* **WHAT YOU SHOULD DO**
Look below for the lines from the one with "Click the Advanced" to the one with "The height and width of the screenshot is (445, 800).", and copy exactly those lines, both ends included.

* **DATA UNDER STUDY**

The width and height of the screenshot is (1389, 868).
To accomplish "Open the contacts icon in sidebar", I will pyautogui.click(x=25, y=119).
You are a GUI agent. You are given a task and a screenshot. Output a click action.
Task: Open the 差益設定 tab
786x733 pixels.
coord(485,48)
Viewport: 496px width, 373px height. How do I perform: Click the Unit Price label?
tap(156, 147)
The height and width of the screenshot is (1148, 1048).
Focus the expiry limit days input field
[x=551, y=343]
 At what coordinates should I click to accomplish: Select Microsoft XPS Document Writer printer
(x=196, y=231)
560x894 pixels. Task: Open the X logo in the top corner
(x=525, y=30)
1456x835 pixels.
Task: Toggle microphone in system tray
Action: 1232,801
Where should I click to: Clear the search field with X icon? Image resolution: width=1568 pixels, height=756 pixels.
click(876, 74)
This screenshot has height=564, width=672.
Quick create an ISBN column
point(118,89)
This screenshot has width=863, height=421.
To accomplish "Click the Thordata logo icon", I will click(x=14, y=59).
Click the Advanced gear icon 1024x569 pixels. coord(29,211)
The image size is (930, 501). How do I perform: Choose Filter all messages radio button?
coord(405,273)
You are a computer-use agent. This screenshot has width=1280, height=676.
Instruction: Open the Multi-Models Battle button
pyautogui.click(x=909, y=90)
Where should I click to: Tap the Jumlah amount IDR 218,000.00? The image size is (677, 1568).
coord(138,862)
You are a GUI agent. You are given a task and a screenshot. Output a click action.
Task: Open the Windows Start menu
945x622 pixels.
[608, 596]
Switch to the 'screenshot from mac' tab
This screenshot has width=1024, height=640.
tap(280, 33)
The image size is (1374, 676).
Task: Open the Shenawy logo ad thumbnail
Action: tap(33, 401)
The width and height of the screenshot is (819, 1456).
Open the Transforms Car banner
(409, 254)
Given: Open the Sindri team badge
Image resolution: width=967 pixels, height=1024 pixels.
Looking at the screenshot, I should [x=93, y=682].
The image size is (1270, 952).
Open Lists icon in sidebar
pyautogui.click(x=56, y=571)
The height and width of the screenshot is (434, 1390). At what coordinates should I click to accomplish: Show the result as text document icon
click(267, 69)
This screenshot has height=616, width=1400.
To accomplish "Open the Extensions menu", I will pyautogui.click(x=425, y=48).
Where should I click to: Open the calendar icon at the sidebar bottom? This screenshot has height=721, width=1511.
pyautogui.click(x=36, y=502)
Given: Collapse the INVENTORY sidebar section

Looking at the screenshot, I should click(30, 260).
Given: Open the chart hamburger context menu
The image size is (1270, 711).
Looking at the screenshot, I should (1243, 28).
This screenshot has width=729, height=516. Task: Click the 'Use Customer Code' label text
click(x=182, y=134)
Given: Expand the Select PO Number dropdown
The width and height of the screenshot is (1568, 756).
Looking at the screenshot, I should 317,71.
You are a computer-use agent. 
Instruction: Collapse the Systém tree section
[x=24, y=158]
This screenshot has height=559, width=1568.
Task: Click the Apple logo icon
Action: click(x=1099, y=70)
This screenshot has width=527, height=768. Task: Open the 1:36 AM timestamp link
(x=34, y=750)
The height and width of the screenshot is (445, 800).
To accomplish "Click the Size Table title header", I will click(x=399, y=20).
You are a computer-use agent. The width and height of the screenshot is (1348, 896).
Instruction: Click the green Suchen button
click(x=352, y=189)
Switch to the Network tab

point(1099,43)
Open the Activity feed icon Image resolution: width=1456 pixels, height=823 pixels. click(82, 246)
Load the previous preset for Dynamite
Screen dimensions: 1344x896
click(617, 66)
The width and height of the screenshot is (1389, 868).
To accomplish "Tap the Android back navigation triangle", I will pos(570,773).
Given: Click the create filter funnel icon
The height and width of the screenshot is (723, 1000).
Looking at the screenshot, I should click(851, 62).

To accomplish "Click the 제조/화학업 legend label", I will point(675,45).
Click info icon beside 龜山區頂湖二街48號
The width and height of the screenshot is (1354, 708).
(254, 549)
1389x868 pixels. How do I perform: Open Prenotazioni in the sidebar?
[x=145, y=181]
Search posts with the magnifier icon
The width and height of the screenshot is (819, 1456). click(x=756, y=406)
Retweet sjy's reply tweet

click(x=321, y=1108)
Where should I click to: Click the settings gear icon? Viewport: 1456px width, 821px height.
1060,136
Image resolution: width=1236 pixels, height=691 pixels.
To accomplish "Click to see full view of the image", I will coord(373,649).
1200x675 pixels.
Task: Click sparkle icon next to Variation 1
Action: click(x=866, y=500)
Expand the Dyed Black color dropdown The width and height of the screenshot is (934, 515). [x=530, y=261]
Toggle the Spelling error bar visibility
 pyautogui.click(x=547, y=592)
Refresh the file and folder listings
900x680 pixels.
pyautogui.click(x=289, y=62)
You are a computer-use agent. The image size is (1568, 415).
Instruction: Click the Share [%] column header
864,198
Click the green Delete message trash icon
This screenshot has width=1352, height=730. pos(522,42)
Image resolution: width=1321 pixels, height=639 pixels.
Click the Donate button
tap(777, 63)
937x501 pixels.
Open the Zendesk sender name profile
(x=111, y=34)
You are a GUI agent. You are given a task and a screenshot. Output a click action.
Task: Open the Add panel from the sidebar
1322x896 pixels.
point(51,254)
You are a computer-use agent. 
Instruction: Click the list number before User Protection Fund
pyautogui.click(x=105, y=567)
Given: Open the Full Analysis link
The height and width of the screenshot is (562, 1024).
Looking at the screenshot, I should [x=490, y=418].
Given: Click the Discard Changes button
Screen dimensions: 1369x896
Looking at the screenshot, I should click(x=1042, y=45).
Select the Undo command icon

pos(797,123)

* **RESPONSE BELOW**
Click the Advanced gear icon 1024x569 pixels. coord(29,211)
The image size is (930, 501). How do I perform: Choose Filter all messages radio button?
coord(405,273)
You are a computer-use agent. This screenshot has width=1280, height=676.
Instruction: Open the Multi-Models Battle button
pyautogui.click(x=909, y=90)
Where should I click to: Tap the Jumlah amount IDR 218,000.00? The image size is (677, 1568).
coord(138,862)
You are a GUI agent. You are given a task and a screenshot. Output a click action.
Task: Open the Windows Start menu
945x622 pixels.
[608, 596]
Switch to the 'screenshot from mac' tab
This screenshot has width=1024, height=640.
tap(280, 33)
The image size is (1374, 676).
Task: Open the Shenawy logo ad thumbnail
Action: tap(33, 401)
The width and height of the screenshot is (819, 1456).
Open the Transforms Car banner
(409, 254)
Given: Open the Sindri team badge
Image resolution: width=967 pixels, height=1024 pixels.
Looking at the screenshot, I should [x=93, y=682].
The image size is (1270, 952).
Open Lists icon in sidebar
pyautogui.click(x=56, y=571)
The height and width of the screenshot is (434, 1390). At what coordinates should I click to accomplish: Show the result as text document icon
click(267, 69)
This screenshot has height=616, width=1400.
To accomplish "Open the Extensions menu", I will pyautogui.click(x=425, y=48).
Where should I click to: Open the calendar icon at the sidebar bottom? This screenshot has height=721, width=1511.
pyautogui.click(x=36, y=502)
Given: Collapse the INVENTORY sidebar section

Looking at the screenshot, I should click(30, 260).
Given: Open the chart hamburger context menu
The image size is (1270, 711).
Looking at the screenshot, I should (1243, 28).
This screenshot has width=729, height=516. Task: Click the 'Use Customer Code' label text
click(x=182, y=134)
Given: Expand the Select PO Number dropdown
The width and height of the screenshot is (1568, 756).
Looking at the screenshot, I should 317,71.
You are a computer-use agent. 
Instruction: Collapse the Systém tree section
[x=24, y=158]
This screenshot has height=559, width=1568.
Task: Click the Apple logo icon
Action: click(x=1099, y=70)
This screenshot has width=527, height=768. Task: Open the 1:36 AM timestamp link
(x=34, y=750)
The height and width of the screenshot is (445, 800).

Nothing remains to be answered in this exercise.